I received this book when I was 11. I tried and tried to read and understand it but I honestly couldn't. So I just chucked it aside until I rediscovered it when I was about 16. When it read it then, I fell in love with the book. It's so haunting and so poetic. Every scene is so visual and it engaged all of my senses. I've since re-read it multiple times. It's not an easy book to understand, I suppose, but once you do I think it's a great story written in a fascinating way.

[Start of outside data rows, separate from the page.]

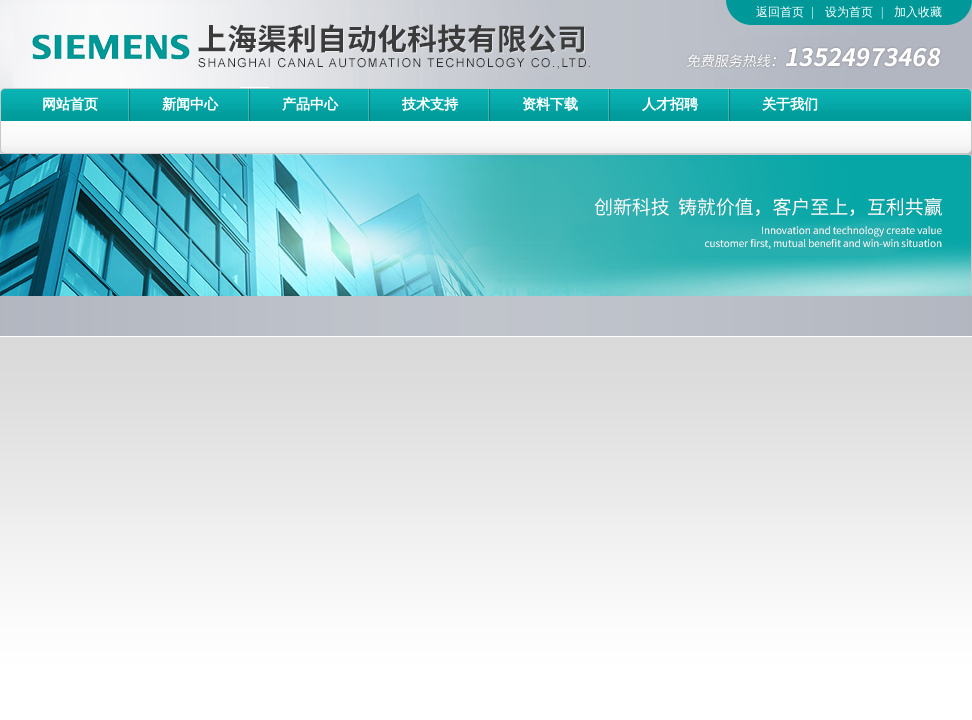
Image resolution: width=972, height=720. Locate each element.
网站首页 (70, 104)
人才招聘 (670, 104)
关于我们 (790, 104)
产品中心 (310, 104)
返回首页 (780, 12)
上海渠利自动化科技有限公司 (275, 44)
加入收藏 (918, 12)
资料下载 (550, 104)
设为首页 (849, 12)
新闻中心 (190, 104)
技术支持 (430, 104)
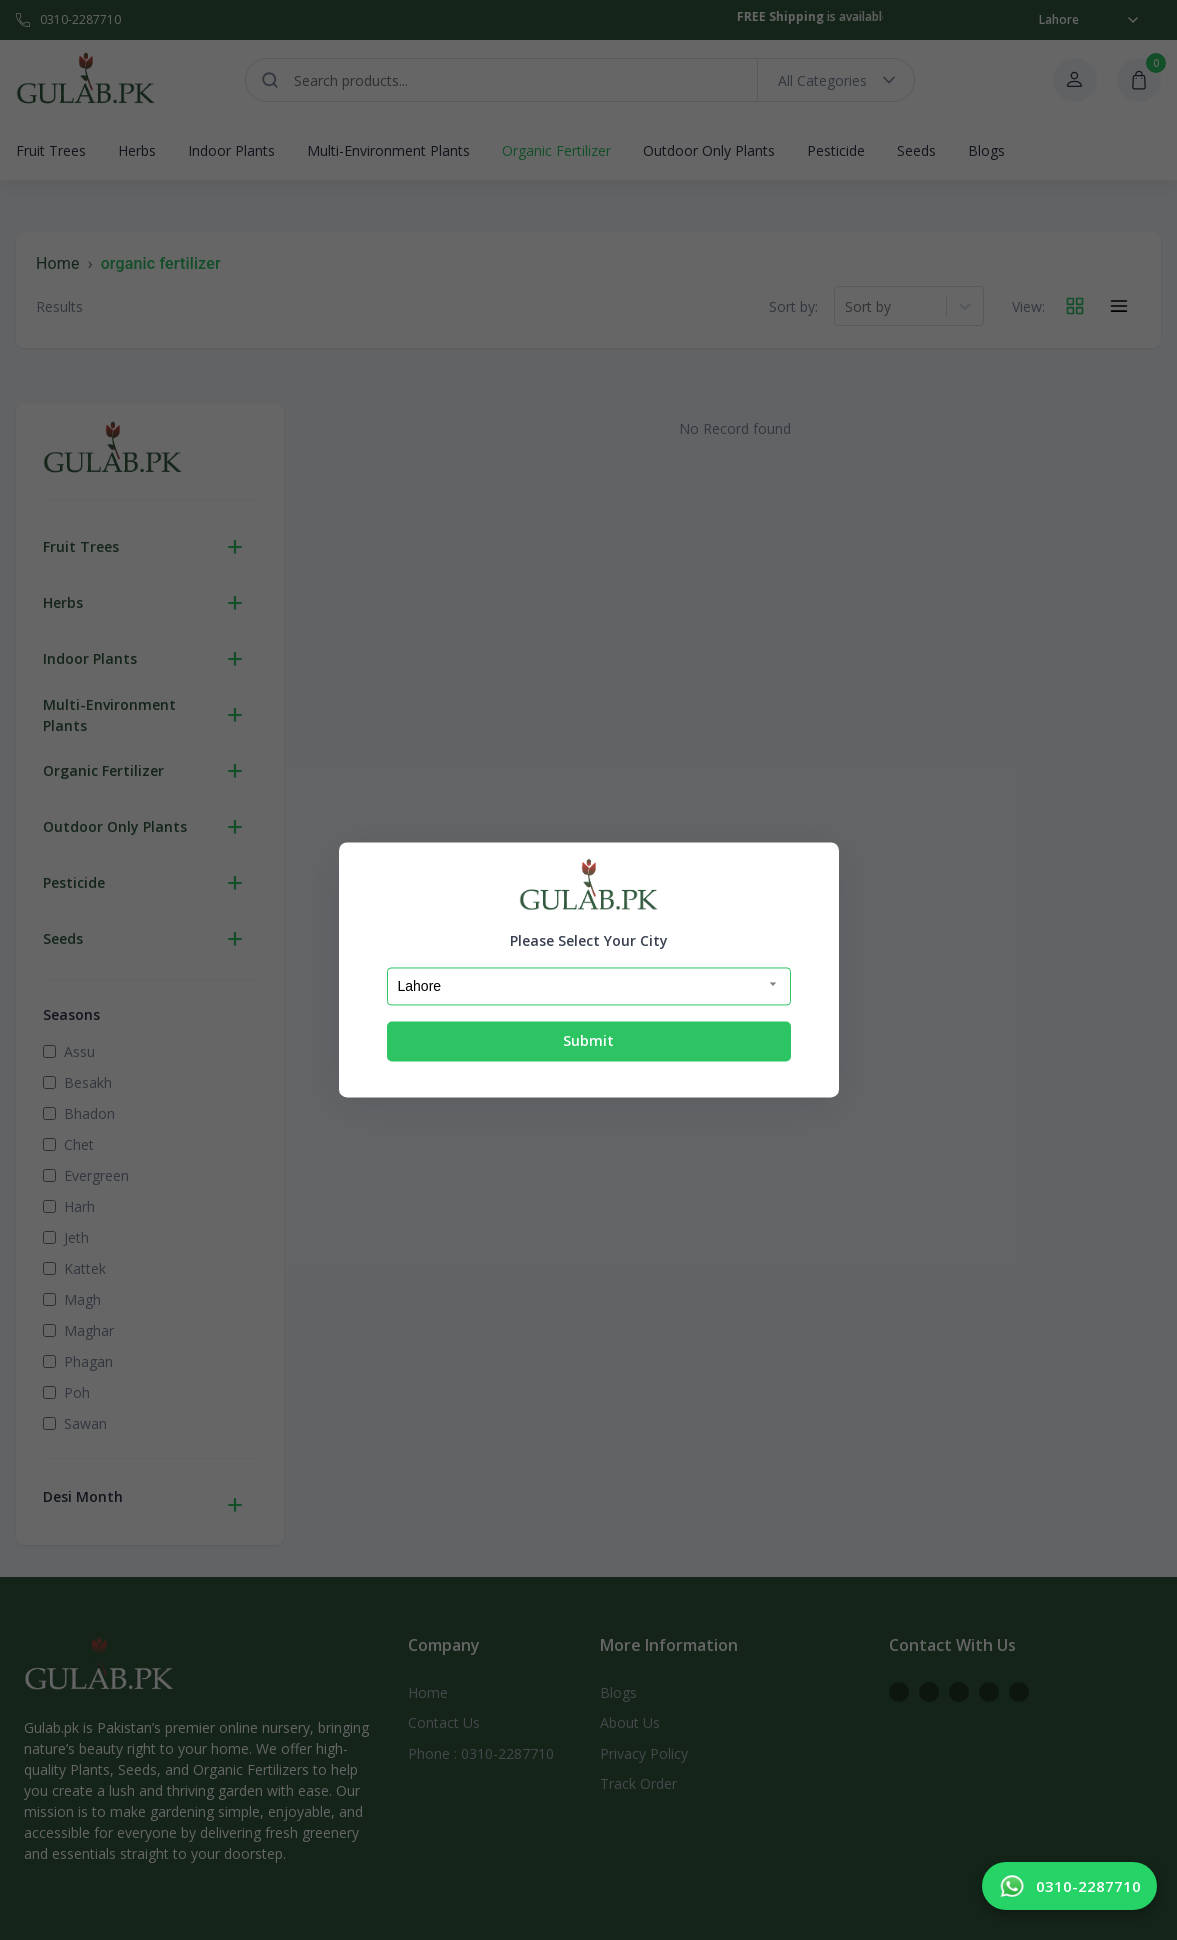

it's a good book! seriously. because i repeated it few times, as i remembered. i didn't understand the stories fully at first, but repetitions during my older age helped to put the pieces together.
not some scary ghost story. touching and heart wrenching at some points. overall it's about past anger, and forgiveness.
Extremely dissapointing. I was looking forward to a good scare, if this is what you are looking for too... DON'T READ THIS BOOK. The writting style was confusing and Hard to read.